Required tasks →
A) Write out the San Juan dining passage word for word, from "A veritable deluge" to "hot food destination.".
B) Answer these from the San Juan dining passage:
(i) What title does it give the town alongside its food reputation?
(ii) What kind of prices does it say most of the hip haunts field?
(iii) Whose advice is the guide based on?

Document passage →
★ ★ ★ ★ ★ ★ ★

San Juan, La Union has become one of the most popular places to visit in the Philippines. On top of surfing, the local food scene has also been garnering rave reviews--- a scene fueled by an infusion of creativity and talent drawn to the surf town lifestyle.
A veritable deluge of social media posts, online articles, and mainstream media features lay testament to its ever growing “place to be” reputation. With a smorgasbord of offerings labeled artisanal, locally-sourced, and vegan; the Surfing Capital of the North is also coming into its own as a red hot food destination.
However, it should be said that a majority of these hip haunts field upmarket prices. But c’mon, is it really that surprising?
We certainly do not discourage you from enjoying the best cuisine that surf town has to offer, but constantly frequenting the hippest spots can quickly burn your vacation budget.
So we’ve come up with a guide based on advice from San Juan, La Union residents on how you can eat like a local to save money during your surf town sojourn.

★ ★ ★ ★ ★ ★ ★

Source excerpt →
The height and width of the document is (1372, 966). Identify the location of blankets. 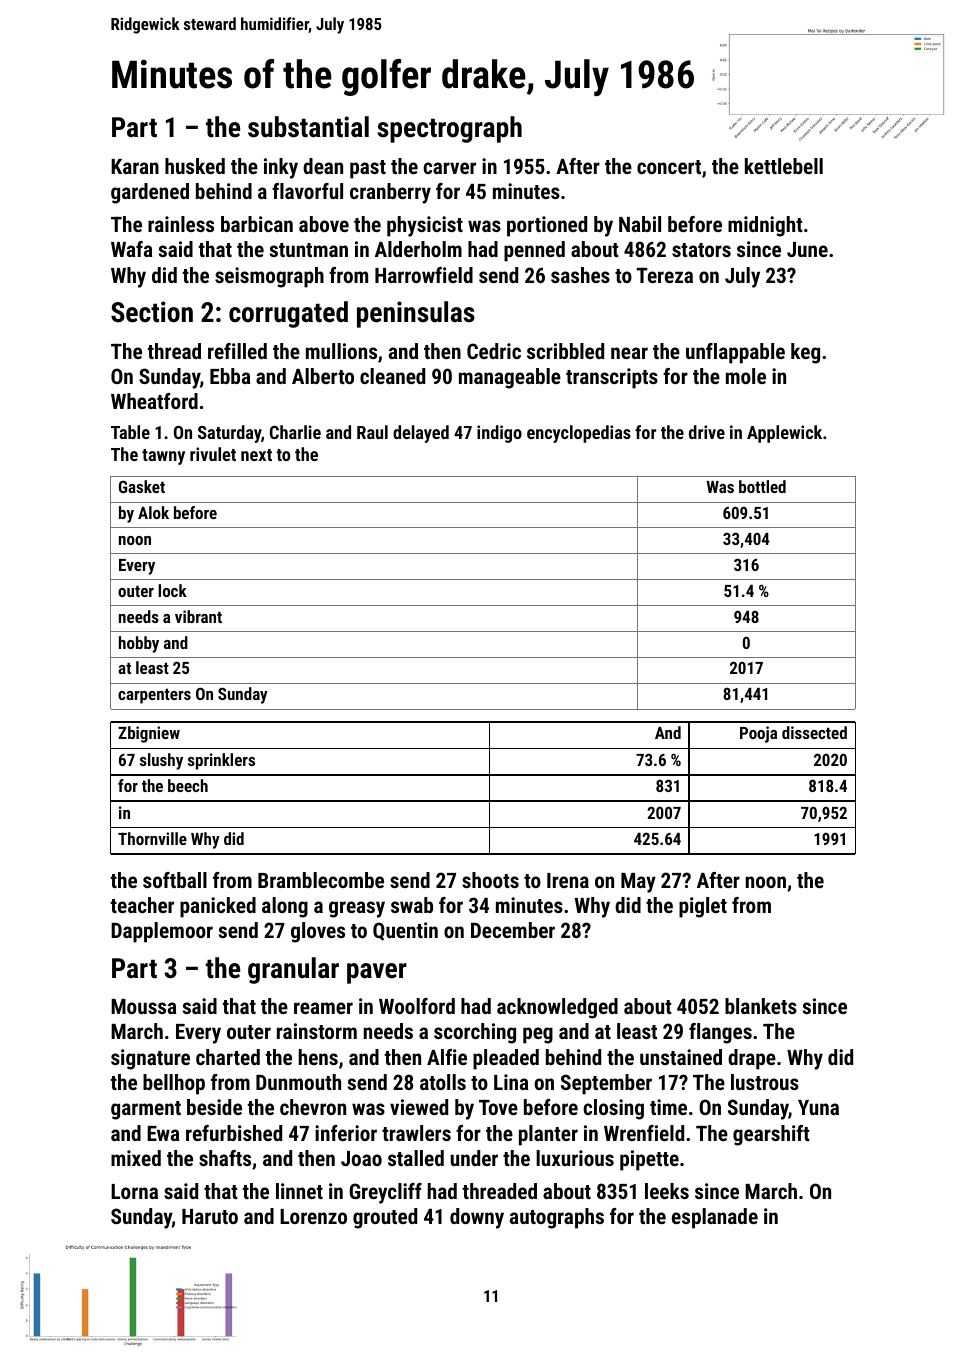
(761, 1006).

★ ★ ★ ★ ★ ★ ★

Solved problems →
A)
A veritable deluge of social media posts, online articles, and mainstream media features lay testament to its ever growing “place to be” reputation. With a smorgasbord of offerings labeled artisanal, locally-sourced, and vegan; the Surfing Capital of the North is also coming into its own as a red hot food destination.

B)
(i) The Surfing Capital of the North
(ii) Upmarket prices
(iii) San Juan, La Union residents